§ Task to carry out: Please set down every entry from the listing below, word for word.
___
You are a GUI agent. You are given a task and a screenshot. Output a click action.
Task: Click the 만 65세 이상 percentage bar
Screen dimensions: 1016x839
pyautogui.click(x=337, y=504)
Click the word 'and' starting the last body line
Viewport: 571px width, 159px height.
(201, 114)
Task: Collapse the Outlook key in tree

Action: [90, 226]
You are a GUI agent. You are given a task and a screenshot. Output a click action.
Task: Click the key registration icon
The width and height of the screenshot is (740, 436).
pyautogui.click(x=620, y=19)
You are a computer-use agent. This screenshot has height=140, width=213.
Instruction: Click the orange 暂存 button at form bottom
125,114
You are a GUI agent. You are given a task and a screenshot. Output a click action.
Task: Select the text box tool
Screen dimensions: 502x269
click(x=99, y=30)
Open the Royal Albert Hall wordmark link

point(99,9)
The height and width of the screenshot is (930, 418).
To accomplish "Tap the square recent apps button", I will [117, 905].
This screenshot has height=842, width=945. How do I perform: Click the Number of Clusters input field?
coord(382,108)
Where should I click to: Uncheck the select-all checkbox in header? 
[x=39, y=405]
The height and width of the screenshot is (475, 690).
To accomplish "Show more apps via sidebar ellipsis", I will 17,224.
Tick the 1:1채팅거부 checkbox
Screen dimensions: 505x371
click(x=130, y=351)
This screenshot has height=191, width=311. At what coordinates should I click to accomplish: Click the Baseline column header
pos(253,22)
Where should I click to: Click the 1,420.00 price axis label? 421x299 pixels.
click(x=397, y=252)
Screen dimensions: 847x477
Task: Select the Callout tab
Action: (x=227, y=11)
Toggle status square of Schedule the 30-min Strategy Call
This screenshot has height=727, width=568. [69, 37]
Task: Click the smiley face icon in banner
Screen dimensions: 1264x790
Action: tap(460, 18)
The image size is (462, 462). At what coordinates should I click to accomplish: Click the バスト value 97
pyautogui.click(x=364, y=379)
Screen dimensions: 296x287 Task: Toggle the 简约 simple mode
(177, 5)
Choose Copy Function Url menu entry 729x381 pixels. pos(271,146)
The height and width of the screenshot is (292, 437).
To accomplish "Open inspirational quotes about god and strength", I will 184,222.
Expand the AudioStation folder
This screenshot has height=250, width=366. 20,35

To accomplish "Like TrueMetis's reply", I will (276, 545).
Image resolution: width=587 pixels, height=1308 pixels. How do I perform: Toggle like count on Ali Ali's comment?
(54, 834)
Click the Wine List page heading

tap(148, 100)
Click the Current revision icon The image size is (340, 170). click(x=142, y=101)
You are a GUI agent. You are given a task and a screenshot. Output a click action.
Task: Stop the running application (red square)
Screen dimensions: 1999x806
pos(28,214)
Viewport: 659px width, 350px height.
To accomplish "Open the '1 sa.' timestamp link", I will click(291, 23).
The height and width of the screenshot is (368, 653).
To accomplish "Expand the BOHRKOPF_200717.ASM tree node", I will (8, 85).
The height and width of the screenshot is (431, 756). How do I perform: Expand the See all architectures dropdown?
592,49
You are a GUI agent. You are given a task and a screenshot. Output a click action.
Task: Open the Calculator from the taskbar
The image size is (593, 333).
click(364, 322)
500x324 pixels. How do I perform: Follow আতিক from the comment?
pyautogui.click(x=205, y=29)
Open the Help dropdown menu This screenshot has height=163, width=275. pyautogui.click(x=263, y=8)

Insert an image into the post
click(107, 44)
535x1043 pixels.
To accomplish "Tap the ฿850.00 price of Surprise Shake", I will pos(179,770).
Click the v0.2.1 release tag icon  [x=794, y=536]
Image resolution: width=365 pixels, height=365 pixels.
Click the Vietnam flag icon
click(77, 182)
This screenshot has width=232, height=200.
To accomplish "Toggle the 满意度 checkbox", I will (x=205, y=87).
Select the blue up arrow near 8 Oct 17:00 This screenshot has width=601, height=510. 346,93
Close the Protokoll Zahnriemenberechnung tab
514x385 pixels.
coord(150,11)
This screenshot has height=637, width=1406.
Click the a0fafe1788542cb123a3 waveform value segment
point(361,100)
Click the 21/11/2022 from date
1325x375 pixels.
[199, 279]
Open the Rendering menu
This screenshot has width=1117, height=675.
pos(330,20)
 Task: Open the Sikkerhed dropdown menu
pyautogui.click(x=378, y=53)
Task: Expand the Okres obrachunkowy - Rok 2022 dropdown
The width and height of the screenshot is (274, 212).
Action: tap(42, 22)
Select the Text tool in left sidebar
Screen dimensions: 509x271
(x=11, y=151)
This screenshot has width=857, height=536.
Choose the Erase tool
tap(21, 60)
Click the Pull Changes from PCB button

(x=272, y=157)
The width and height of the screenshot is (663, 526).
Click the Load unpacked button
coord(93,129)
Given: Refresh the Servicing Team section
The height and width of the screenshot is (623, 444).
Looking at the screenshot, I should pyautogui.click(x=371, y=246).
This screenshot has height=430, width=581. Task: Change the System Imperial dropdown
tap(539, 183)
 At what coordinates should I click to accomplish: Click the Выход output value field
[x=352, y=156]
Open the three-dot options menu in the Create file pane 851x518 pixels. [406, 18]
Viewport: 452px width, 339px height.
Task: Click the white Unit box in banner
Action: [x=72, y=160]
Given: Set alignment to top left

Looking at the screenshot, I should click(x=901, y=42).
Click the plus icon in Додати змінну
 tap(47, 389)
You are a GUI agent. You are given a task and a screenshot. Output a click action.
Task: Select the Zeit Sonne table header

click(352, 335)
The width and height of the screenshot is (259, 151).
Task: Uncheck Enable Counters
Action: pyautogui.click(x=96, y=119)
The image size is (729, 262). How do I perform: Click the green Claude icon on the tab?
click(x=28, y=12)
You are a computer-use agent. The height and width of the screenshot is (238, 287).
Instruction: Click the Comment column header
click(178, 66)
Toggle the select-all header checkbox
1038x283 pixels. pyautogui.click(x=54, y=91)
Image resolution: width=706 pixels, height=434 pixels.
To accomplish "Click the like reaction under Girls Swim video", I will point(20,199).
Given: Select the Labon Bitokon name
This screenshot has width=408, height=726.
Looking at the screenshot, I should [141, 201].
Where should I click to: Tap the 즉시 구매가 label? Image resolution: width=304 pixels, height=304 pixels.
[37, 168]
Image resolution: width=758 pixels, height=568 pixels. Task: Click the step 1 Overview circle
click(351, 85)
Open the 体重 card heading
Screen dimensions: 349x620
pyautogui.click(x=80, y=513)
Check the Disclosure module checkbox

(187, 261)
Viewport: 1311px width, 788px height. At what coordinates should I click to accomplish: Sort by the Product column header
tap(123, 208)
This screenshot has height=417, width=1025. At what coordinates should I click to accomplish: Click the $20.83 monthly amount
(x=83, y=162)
___
§ Completed task:
You are a GUI agent. You are given a task and a screenshot. Output a click action.
Task: Click the 만 65세 이상 percentage bar
Screen dimensions: 1016x839
pyautogui.click(x=337, y=504)
Click the word 'and' starting the last body line
Viewport: 571px width, 159px height.
(201, 114)
Task: Collapse the Outlook key in tree

Action: [90, 226]
You are a GUI agent. You are given a task and a screenshot. Output a click action.
Task: Click the key registration icon
The width and height of the screenshot is (740, 436).
pyautogui.click(x=620, y=19)
You are a computer-use agent. This screenshot has height=140, width=213.
Instruction: Click the orange 暂存 button at form bottom
125,114
You are a GUI agent. You are given a task and a screenshot. Output a click action.
Task: Select the text box tool
Screen dimensions: 502x269
click(x=99, y=30)
Open the Royal Albert Hall wordmark link

point(99,9)
The height and width of the screenshot is (930, 418).
To accomplish "Tap the square recent apps button", I will [117, 905].
This screenshot has height=842, width=945. How do I perform: Click the Number of Clusters input field?
coord(382,108)
Where should I click to: Uncheck the select-all checkbox in header? 
[x=39, y=405]
The height and width of the screenshot is (475, 690).
To accomplish "Show more apps via sidebar ellipsis", I will 17,224.
Tick the 1:1채팅거부 checkbox
Screen dimensions: 505x371
click(x=130, y=351)
This screenshot has height=191, width=311. At what coordinates should I click to accomplish: Click the Baseline column header
pos(253,22)
Where should I click to: Click the 1,420.00 price axis label? 421x299 pixels.
click(x=397, y=252)
Screen dimensions: 847x477
Task: Select the Callout tab
Action: (x=227, y=11)
Toggle status square of Schedule the 30-min Strategy Call
This screenshot has height=727, width=568. [69, 37]
Task: Click the smiley face icon in banner
Screen dimensions: 1264x790
Action: tap(460, 18)
The image size is (462, 462). At what coordinates should I click to accomplish: Click the バスト value 97
pyautogui.click(x=364, y=379)
Screen dimensions: 296x287 Task: Toggle the 简约 simple mode
(177, 5)
Choose Copy Function Url menu entry 729x381 pixels. pos(271,146)
The height and width of the screenshot is (292, 437).
To accomplish "Open inspirational quotes about god and strength", I will 184,222.
Expand the AudioStation folder
This screenshot has height=250, width=366. 20,35

To accomplish "Like TrueMetis's reply", I will (276, 545).
Image resolution: width=587 pixels, height=1308 pixels. How do I perform: Toggle like count on Ali Ali's comment?
(54, 834)
Click the Wine List page heading

tap(148, 100)
Click the Current revision icon The image size is (340, 170). click(x=142, y=101)
You are a GUI agent. You are given a task and a screenshot. Output a click action.
Task: Stop the running application (red square)
Screen dimensions: 1999x806
pos(28,214)
Viewport: 659px width, 350px height.
To accomplish "Open the '1 sa.' timestamp link", I will click(291, 23).
The height and width of the screenshot is (368, 653).
To accomplish "Expand the BOHRKOPF_200717.ASM tree node", I will (8, 85).
The height and width of the screenshot is (431, 756). How do I perform: Expand the See all architectures dropdown?
592,49
You are a GUI agent. You are given a task and a screenshot. Output a click action.
Task: Open the Calculator from the taskbar
The image size is (593, 333).
click(364, 322)
500x324 pixels. How do I perform: Follow আতিক from the comment?
pyautogui.click(x=205, y=29)
Open the Help dropdown menu This screenshot has height=163, width=275. pyautogui.click(x=263, y=8)

Insert an image into the post
click(107, 44)
535x1043 pixels.
To accomplish "Tap the ฿850.00 price of Surprise Shake", I will pos(179,770).
Click the v0.2.1 release tag icon  [x=794, y=536]
Image resolution: width=365 pixels, height=365 pixels.
Click the Vietnam flag icon
click(77, 182)
This screenshot has width=232, height=200.
To accomplish "Toggle the 满意度 checkbox", I will (x=205, y=87).
Select the blue up arrow near 8 Oct 17:00 This screenshot has width=601, height=510. 346,93
Close the Protokoll Zahnriemenberechnung tab
514x385 pixels.
coord(150,11)
This screenshot has height=637, width=1406.
Click the a0fafe1788542cb123a3 waveform value segment
point(361,100)
Click the 21/11/2022 from date
1325x375 pixels.
[199, 279]
Open the Rendering menu
This screenshot has width=1117, height=675.
pos(330,20)
 Task: Open the Sikkerhed dropdown menu
pyautogui.click(x=378, y=53)
Task: Expand the Okres obrachunkowy - Rok 2022 dropdown
The width and height of the screenshot is (274, 212).
Action: tap(42, 22)
Select the Text tool in left sidebar
Screen dimensions: 509x271
(x=11, y=151)
This screenshot has width=857, height=536.
Choose the Erase tool
tap(21, 60)
Click the Pull Changes from PCB button

(x=272, y=157)
The width and height of the screenshot is (663, 526).
Click the Load unpacked button
coord(93,129)
Given: Refresh the Servicing Team section
The height and width of the screenshot is (623, 444).
Looking at the screenshot, I should pyautogui.click(x=371, y=246).
This screenshot has height=430, width=581. Task: Change the System Imperial dropdown
tap(539, 183)
 At what coordinates should I click to accomplish: Click the Выход output value field
[x=352, y=156]
Open the three-dot options menu in the Create file pane 851x518 pixels. [406, 18]
Viewport: 452px width, 339px height.
Task: Click the white Unit box in banner
Action: [x=72, y=160]
Given: Set alignment to top left

Looking at the screenshot, I should click(x=901, y=42).
Click the plus icon in Додати змінну
 tap(47, 389)
You are a GUI agent. You are given a task and a screenshot. Output a click action.
Task: Select the Zeit Sonne table header

click(352, 335)
The width and height of the screenshot is (259, 151).
Task: Uncheck Enable Counters
Action: pyautogui.click(x=96, y=119)
The image size is (729, 262). How do I perform: Click the green Claude icon on the tab?
click(x=28, y=12)
You are a computer-use agent. The height and width of the screenshot is (238, 287).
Instruction: Click the Comment column header
click(178, 66)
Toggle the select-all header checkbox
1038x283 pixels. pyautogui.click(x=54, y=91)
Image resolution: width=706 pixels, height=434 pixels.
To accomplish "Click the like reaction under Girls Swim video", I will point(20,199).
Given: Select the Labon Bitokon name
This screenshot has width=408, height=726.
Looking at the screenshot, I should [141, 201].
Where should I click to: Tap the 즉시 구매가 label? Image resolution: width=304 pixels, height=304 pixels.
[37, 168]
Image resolution: width=758 pixels, height=568 pixels. Task: Click the step 1 Overview circle
click(351, 85)
Open the 体重 card heading
Screen dimensions: 349x620
pyautogui.click(x=80, y=513)
Check the Disclosure module checkbox

(187, 261)
Viewport: 1311px width, 788px height. At what coordinates should I click to accomplish: Sort by the Product column header
tap(123, 208)
This screenshot has height=417, width=1025. At what coordinates should I click to accomplish: Click the $20.83 monthly amount
(x=83, y=162)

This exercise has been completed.